PROBLEM STATEMENT> Could you say how many lines in the records include "printer"? Please give the number by itself.

DATA SHOWN>
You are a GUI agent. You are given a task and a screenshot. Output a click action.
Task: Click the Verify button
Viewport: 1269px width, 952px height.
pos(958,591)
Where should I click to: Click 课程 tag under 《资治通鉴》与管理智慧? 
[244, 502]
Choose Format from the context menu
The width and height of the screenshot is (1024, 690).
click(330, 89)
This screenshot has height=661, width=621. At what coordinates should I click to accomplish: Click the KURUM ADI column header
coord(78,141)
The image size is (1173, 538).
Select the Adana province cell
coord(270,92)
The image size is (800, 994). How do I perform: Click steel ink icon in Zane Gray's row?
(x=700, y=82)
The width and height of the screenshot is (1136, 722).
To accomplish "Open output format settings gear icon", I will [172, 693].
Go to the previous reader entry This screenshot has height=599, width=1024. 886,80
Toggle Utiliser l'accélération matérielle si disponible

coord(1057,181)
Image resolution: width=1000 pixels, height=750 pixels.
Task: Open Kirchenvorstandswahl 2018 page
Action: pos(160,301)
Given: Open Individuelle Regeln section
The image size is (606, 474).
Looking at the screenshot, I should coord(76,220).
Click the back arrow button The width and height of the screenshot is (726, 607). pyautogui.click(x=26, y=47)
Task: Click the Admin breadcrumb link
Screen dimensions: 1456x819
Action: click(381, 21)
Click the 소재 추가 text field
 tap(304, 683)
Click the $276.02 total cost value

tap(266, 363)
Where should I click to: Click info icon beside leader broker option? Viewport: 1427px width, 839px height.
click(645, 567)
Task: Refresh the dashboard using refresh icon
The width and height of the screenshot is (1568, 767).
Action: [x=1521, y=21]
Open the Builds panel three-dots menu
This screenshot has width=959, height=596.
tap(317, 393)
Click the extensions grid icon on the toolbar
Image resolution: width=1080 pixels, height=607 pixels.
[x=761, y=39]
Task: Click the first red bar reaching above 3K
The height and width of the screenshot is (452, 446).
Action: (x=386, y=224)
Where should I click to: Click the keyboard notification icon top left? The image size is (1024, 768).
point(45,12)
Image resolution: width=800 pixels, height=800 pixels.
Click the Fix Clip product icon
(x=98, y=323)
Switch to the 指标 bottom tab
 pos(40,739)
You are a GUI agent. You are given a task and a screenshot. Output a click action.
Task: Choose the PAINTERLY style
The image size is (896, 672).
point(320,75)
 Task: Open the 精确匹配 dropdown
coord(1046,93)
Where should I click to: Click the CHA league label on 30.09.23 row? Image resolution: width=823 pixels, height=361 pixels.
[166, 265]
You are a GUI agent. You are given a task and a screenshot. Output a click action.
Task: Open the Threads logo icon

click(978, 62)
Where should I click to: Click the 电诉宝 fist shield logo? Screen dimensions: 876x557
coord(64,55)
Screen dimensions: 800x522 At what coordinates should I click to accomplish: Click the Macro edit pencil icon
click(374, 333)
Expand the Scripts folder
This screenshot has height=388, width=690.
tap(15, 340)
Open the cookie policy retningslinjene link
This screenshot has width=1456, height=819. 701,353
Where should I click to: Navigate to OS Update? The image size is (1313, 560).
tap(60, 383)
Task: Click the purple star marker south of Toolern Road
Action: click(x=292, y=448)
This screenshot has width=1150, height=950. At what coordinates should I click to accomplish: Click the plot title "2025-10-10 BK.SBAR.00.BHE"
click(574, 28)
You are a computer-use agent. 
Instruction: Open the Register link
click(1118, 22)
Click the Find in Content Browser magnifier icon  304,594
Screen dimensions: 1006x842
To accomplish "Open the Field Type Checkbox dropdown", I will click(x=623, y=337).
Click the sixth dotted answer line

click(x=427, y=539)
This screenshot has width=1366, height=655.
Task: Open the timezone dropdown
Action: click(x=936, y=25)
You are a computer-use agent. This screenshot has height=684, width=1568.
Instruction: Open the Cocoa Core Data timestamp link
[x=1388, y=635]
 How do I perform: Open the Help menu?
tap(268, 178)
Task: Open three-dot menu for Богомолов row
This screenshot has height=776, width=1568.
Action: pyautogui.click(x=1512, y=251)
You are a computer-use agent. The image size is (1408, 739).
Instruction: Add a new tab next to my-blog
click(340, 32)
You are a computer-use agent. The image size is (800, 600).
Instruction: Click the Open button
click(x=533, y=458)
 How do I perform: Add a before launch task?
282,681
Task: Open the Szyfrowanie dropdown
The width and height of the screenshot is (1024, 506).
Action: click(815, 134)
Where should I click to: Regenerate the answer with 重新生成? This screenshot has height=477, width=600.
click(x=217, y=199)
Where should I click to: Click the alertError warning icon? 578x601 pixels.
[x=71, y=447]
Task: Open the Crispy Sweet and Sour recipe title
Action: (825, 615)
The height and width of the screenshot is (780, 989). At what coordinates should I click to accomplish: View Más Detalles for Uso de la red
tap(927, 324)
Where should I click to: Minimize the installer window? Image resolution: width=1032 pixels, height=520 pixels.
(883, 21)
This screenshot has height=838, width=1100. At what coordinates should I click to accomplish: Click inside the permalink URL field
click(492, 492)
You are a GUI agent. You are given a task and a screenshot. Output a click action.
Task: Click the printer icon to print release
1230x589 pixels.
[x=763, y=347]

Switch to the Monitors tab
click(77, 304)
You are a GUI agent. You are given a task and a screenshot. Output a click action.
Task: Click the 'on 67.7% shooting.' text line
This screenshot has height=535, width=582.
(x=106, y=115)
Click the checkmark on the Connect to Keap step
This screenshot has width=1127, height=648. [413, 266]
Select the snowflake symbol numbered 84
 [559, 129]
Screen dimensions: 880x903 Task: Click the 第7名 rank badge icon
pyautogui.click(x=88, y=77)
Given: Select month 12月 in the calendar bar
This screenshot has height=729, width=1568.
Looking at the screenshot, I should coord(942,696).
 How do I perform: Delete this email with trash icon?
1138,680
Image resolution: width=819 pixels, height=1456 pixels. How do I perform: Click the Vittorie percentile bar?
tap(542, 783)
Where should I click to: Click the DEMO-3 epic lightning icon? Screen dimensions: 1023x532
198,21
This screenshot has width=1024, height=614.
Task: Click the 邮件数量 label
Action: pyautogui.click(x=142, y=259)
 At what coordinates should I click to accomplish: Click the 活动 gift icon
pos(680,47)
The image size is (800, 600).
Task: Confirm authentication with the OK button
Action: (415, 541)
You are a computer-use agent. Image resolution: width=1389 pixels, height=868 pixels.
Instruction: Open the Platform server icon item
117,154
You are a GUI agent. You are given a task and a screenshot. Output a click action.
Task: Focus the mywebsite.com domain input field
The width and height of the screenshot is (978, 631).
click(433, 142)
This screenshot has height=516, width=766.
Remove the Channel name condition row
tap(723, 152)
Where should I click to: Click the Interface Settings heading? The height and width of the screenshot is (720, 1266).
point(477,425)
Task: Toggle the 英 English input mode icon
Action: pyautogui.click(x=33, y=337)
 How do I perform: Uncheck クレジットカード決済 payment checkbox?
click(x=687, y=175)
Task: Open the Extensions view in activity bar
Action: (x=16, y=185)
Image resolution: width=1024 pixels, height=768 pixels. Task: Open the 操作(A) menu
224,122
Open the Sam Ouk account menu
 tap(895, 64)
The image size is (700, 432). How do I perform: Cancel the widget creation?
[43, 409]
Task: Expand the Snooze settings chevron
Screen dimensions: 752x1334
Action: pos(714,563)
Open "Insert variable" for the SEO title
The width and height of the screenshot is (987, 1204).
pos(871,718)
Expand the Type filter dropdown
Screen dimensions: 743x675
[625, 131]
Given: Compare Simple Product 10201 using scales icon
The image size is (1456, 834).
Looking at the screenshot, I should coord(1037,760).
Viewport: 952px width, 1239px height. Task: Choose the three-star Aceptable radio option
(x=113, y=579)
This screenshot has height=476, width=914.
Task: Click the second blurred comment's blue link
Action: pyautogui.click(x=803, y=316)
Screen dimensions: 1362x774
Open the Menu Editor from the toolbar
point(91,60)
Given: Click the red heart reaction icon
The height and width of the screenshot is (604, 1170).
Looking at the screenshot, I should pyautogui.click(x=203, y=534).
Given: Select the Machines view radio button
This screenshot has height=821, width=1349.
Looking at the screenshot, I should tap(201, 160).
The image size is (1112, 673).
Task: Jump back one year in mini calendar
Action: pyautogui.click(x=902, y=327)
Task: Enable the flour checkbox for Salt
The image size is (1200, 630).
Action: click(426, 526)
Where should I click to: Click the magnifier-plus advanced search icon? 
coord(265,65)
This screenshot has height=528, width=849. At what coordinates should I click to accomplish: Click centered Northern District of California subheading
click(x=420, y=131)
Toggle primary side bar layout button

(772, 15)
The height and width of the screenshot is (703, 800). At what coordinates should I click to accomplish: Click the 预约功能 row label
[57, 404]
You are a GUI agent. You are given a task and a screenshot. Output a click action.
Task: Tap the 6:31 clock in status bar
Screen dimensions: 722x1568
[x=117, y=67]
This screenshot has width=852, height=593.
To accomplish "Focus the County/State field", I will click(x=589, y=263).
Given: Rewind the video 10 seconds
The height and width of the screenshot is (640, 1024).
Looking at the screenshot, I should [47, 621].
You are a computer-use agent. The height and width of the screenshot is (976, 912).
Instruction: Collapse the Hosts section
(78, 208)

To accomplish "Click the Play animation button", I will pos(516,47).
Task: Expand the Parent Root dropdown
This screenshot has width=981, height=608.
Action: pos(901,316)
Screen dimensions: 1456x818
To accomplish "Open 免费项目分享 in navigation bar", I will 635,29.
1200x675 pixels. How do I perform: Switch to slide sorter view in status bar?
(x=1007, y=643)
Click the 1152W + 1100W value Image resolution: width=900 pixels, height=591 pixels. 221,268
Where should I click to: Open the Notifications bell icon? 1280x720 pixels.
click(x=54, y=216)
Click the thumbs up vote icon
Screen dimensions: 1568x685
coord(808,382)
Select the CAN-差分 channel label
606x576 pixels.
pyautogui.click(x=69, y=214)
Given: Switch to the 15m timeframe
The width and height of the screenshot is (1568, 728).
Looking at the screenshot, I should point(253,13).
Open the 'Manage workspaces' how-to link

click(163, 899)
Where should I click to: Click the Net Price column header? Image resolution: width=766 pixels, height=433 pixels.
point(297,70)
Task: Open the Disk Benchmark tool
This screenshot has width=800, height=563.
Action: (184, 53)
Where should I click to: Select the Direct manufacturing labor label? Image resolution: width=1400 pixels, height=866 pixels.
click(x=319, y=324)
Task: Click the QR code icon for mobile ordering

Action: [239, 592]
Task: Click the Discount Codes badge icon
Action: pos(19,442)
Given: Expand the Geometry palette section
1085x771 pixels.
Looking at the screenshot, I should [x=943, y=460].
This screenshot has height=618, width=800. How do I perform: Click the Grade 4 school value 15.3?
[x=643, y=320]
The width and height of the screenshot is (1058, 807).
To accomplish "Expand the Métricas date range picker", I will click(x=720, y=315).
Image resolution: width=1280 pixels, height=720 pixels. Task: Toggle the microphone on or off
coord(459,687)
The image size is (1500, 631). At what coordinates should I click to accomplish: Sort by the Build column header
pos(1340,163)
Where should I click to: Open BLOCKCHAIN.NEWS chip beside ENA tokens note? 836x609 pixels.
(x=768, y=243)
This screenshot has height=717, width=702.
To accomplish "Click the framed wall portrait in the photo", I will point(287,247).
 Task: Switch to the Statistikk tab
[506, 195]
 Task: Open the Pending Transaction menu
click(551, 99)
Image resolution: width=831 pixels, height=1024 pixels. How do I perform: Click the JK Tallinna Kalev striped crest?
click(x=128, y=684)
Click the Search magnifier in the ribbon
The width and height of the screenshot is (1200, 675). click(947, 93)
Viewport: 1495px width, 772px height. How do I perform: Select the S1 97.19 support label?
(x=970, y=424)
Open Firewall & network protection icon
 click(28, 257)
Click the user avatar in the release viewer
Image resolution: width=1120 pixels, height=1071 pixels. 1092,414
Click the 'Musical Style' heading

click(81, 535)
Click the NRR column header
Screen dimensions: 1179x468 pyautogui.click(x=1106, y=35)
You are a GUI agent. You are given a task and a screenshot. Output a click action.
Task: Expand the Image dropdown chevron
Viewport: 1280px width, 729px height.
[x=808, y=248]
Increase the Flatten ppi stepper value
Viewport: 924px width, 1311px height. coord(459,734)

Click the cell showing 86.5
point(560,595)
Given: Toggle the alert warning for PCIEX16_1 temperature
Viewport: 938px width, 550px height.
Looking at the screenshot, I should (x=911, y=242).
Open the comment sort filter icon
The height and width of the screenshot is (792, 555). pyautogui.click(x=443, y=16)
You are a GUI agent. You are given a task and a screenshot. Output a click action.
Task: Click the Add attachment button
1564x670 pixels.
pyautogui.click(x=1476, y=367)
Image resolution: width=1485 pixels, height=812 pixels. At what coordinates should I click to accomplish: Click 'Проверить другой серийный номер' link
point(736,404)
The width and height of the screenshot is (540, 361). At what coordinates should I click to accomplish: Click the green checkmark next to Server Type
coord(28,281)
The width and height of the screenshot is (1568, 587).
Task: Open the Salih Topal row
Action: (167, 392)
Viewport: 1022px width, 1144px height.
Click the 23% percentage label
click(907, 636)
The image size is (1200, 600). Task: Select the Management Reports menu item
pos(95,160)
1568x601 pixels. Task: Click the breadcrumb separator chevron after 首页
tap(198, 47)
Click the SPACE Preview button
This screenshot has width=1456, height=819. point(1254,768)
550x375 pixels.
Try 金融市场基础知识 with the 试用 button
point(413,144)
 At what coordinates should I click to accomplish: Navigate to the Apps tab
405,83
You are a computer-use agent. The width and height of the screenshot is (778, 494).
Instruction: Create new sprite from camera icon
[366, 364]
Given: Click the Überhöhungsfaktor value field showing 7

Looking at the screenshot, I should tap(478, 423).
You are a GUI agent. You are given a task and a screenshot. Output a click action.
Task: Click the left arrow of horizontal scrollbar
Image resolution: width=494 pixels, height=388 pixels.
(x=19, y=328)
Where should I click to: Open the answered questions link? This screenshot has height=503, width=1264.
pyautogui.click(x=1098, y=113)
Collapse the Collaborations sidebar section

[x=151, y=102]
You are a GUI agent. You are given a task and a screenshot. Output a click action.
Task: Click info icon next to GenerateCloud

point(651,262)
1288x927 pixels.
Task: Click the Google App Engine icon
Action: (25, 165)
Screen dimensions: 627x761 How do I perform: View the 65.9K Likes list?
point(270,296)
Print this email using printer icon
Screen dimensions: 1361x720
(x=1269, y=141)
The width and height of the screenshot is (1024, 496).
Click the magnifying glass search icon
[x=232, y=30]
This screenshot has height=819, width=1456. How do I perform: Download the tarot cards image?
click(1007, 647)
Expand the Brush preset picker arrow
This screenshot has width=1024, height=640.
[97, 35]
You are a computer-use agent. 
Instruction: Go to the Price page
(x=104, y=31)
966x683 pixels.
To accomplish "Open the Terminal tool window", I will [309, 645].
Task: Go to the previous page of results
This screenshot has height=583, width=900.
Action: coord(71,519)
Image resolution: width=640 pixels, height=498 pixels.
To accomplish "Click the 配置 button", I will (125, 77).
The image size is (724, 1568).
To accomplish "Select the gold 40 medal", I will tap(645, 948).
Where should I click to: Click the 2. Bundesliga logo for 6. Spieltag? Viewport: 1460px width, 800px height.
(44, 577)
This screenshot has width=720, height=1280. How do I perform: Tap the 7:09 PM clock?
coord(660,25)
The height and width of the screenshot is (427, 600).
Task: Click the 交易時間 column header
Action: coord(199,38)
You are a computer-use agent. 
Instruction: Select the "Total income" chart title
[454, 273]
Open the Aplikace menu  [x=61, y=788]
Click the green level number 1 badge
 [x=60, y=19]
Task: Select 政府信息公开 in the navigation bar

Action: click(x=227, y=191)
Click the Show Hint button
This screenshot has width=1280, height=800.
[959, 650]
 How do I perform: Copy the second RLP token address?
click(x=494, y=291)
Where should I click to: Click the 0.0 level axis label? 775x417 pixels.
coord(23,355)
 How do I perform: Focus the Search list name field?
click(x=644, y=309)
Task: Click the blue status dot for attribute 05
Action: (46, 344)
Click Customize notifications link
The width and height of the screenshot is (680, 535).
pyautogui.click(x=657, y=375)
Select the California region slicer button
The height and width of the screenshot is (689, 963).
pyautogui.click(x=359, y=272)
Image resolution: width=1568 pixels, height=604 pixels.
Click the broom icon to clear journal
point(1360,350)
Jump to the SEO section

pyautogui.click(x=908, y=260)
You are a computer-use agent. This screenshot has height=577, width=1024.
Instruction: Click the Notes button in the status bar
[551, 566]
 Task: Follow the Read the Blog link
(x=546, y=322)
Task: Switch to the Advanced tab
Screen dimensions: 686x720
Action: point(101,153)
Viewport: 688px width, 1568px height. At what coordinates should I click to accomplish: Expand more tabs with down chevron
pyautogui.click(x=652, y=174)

RESPONSE BELOW> 2